La fête nationale du Québec, c’est la Saint-Jean-Baptiste

La « Fête nationale du Québec », c’est une appellation introduite par le Parti québécois en 1977, afin d’unir encore davantage les Québécois de tous horizons autour de l’identité québécoise.

Or, la Fête de la Saint-Jean est une fête catholique à l’origine, et qui existe depuis beaucoup plus longtemps comme on peut le lire ici :

Le bûcher de la Saint-Jean se pratiquait jadis à Paris, les autorités de la ville se chargeant de son organisation. Le feu était traditionnellement allumé par le roi de France en personne sur la Place de Grève (actuellement Place de l'Hôtel-de-Ville), coutume qui perdura jusqu’en 1648, date à laquelle Louis XIV officia pour la dernière fois. -Wiki

Mais, il faut dire qu’une fête de la Saint-Jean-Baptiste fut, dès 1834, adaptée par Ludger Duvernay, imprimeur et acteur de la révolte des Patriotes de 1837-1838 (événements dépeints notamment dans le film de Pierre Falardeau « 15 février 1839 » sorti en 2001).

Sur les origines de la raison d’avoir choisi la Fête de la Saint-Jean comme fête d’appartenance à la nation « canadienne-française », on peut lire :

Au printemps 1834, Ludger Duvernay et plusieurs membres du Parti patriote participent à la première fête nationale des Irlandais au Bas-Canada. Cette célébration leur donne l'idée de créer un événement similaire pour les francophones du pays afin de les unir et de créer un sentiment d'appartenance à leurs origines.

En mars 1834, Ludger Duvernay, George-Étienne Cartier et Louis-Victor Sicotte fondent la société Aide-toi et le ciel t'aidera dont Duvernay est président.

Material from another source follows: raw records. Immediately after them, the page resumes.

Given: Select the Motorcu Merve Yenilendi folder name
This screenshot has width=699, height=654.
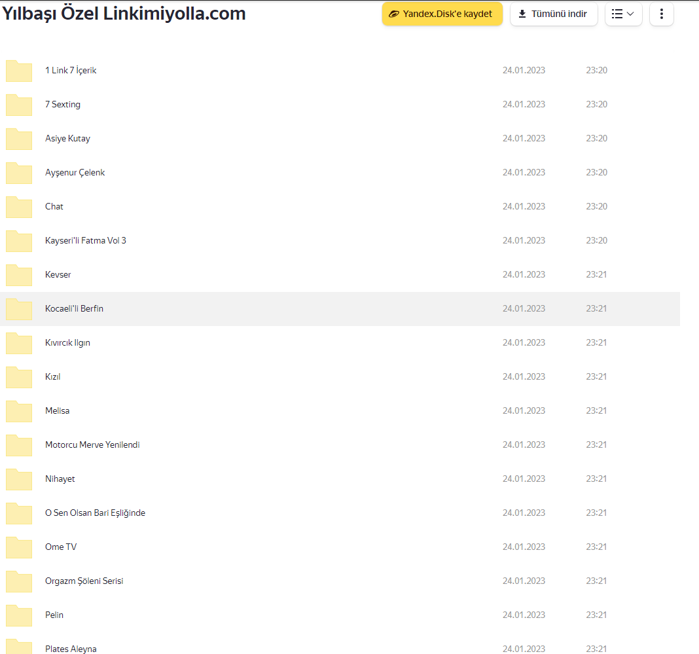Looking at the screenshot, I should coord(92,445).
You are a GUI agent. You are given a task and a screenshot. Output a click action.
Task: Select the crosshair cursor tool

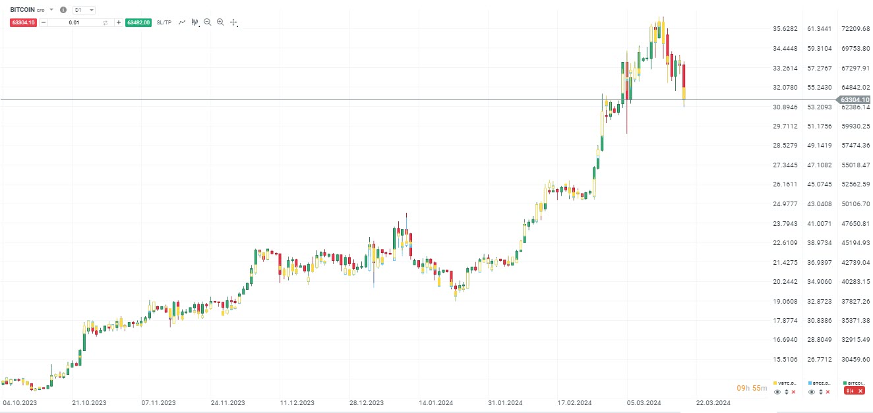pos(233,22)
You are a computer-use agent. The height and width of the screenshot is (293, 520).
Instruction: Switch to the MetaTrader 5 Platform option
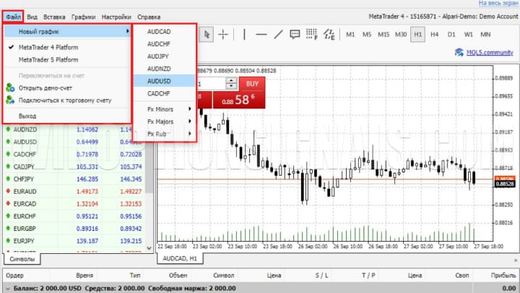[x=48, y=59]
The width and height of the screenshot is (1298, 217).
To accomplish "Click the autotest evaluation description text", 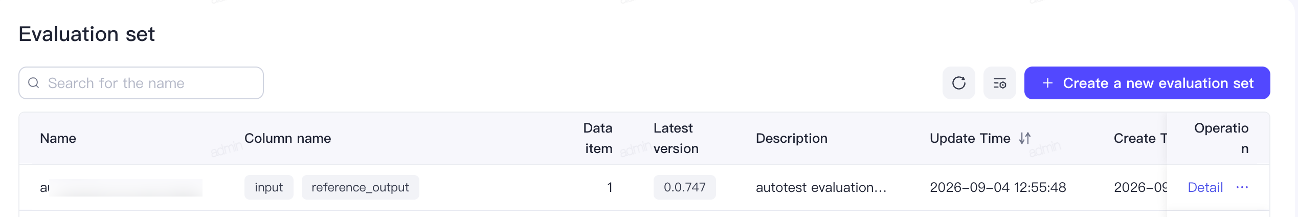I will point(821,187).
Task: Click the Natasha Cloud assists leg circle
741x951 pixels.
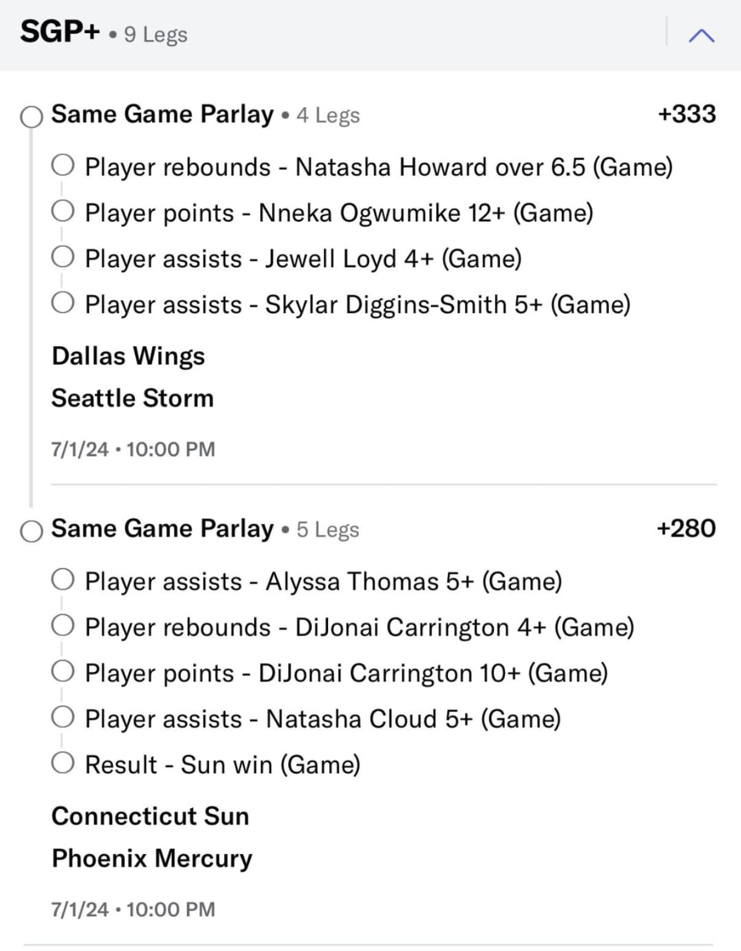Action: pos(63,717)
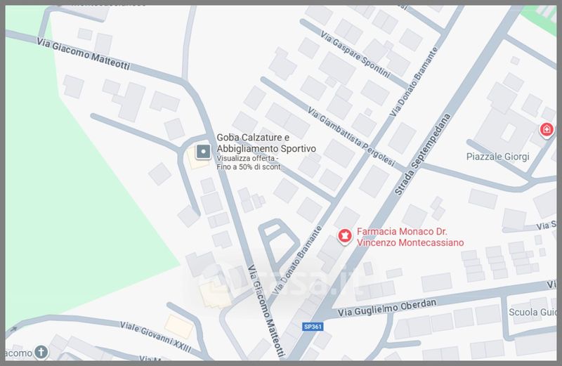Click the upper Via Donato Bramante label

point(414,81)
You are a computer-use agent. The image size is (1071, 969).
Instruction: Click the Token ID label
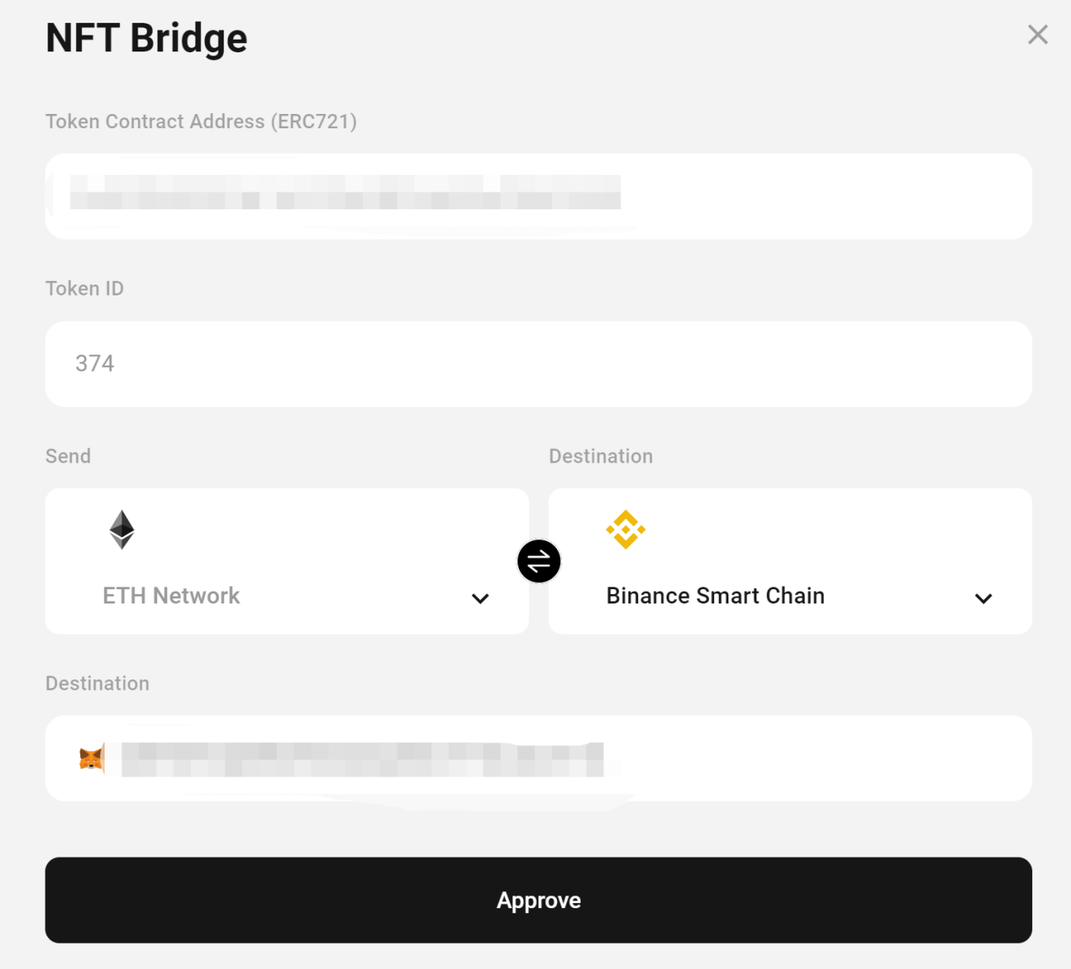pyautogui.click(x=84, y=289)
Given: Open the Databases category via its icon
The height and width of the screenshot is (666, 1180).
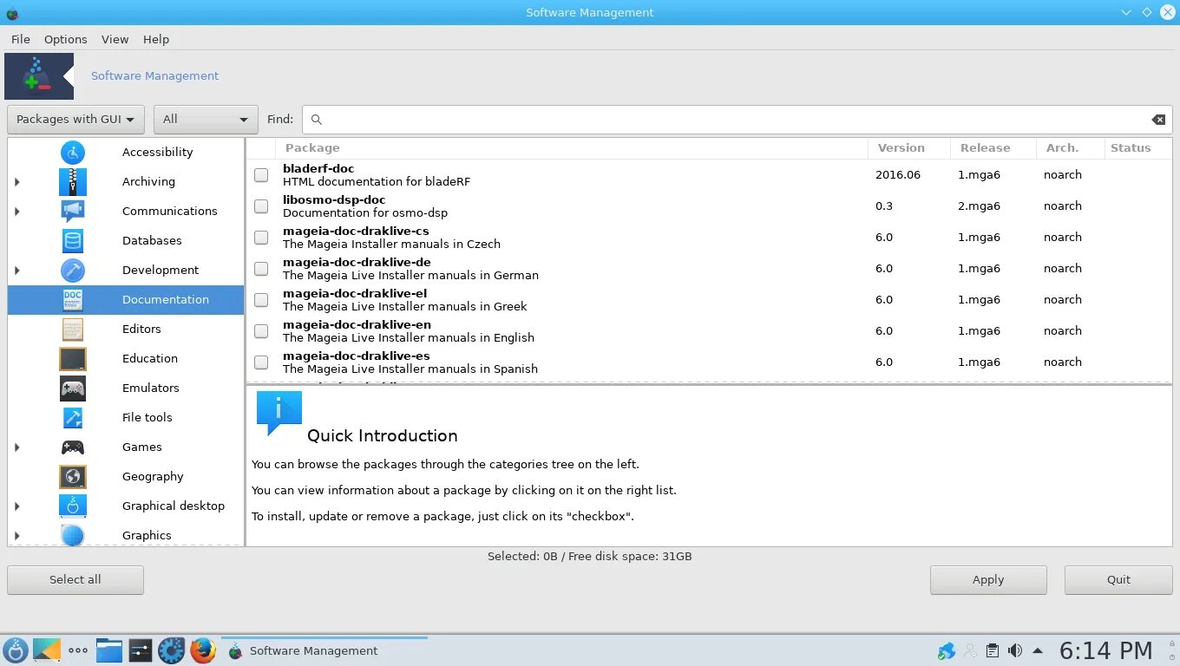Looking at the screenshot, I should coord(73,240).
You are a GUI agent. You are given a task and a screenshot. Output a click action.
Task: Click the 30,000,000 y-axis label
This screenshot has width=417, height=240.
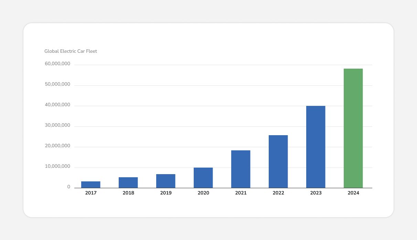[x=57, y=126]
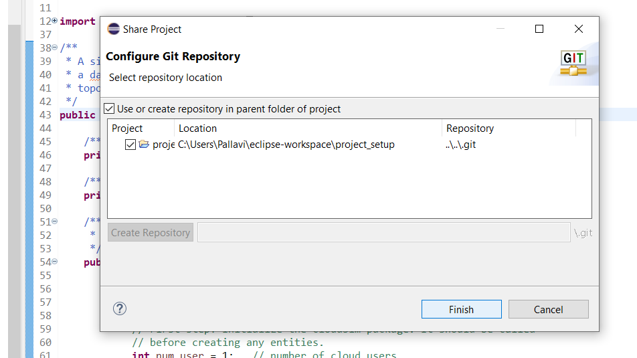Click the Create Repository button
Screen dimensions: 637x358
pyautogui.click(x=151, y=233)
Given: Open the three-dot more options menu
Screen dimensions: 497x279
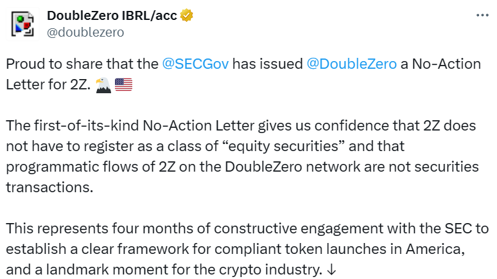Looking at the screenshot, I should pos(480,15).
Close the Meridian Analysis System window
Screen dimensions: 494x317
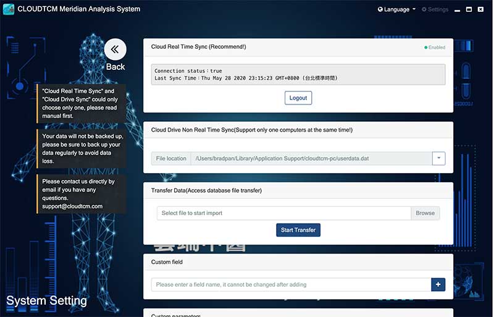click(482, 10)
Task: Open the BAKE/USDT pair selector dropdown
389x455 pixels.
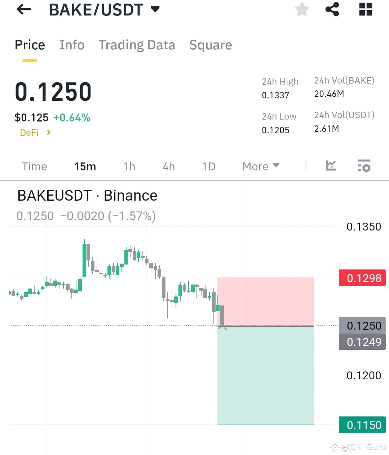Action: (104, 10)
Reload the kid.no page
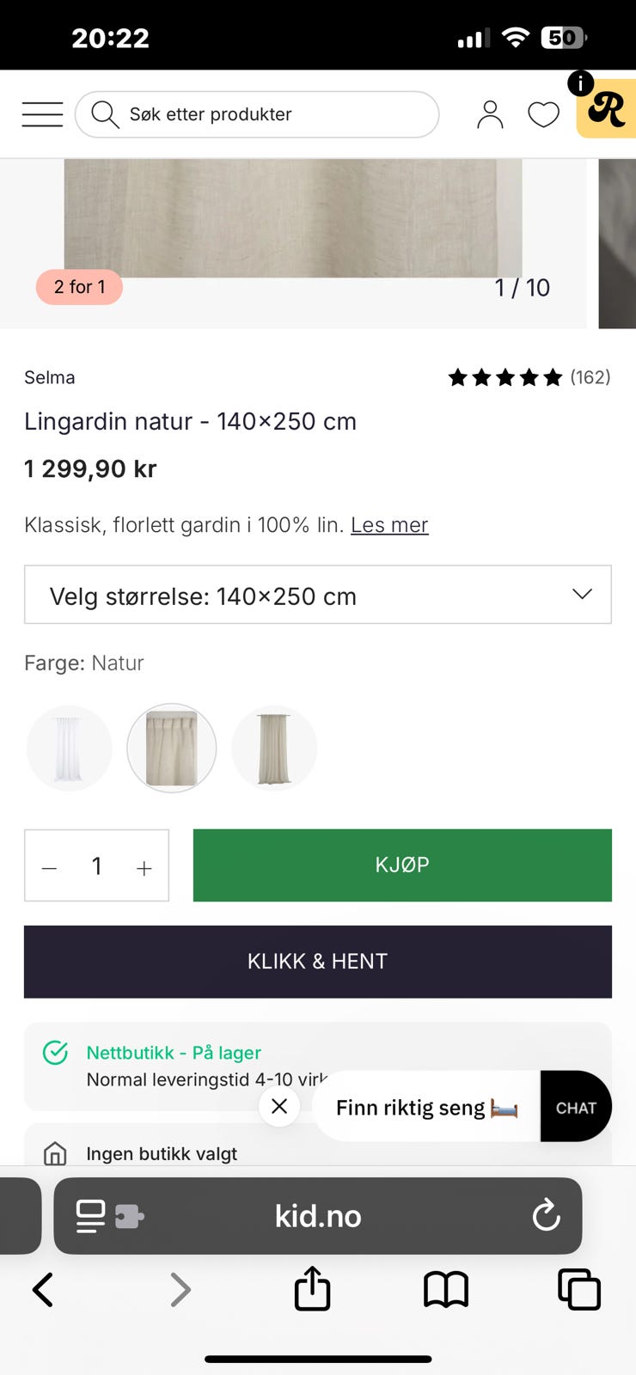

Les membres de cette société secrète se rassemblent et discutent politique et littérature. Ainsi, Duvernay a l'idée de récupérer la fête païenne du solstice d'été qui était souvent célébrée dans les paroisses du Bas-Canada et la Saint-Jean Baptiste devient la fête nationale des Canadiens français. Le Canadien, dans un article du 27 juin 1834, explique le choix de Saint-Jean Baptiste : " Il y a longtemps qu'on donne au peuple l'appellation de Jean-Baptiste, comme on donne à nos voisins celui de Jonathan, aux Anglais celui de John Bull et aux Irlandais celui de Patrick. Nous ignorons qui a pu donner lieu à ce surnom des Canadiens, mais nous ne devons pas le répudier, non plus que la patronisation (sic) que viennent d'établir nos amis de Montréal. " (Rumilly: 20). – Premier banquet de la St-Jean, 1837.qc.ca

Ceux qui sont moins familiers avec l’histoire de la Nouvelle-France, puis l’histoire du Québec, auront de la difficulté à faire la distinction entre « canadien », « canadien-français », puis « québécois ». Clarifions tout cela.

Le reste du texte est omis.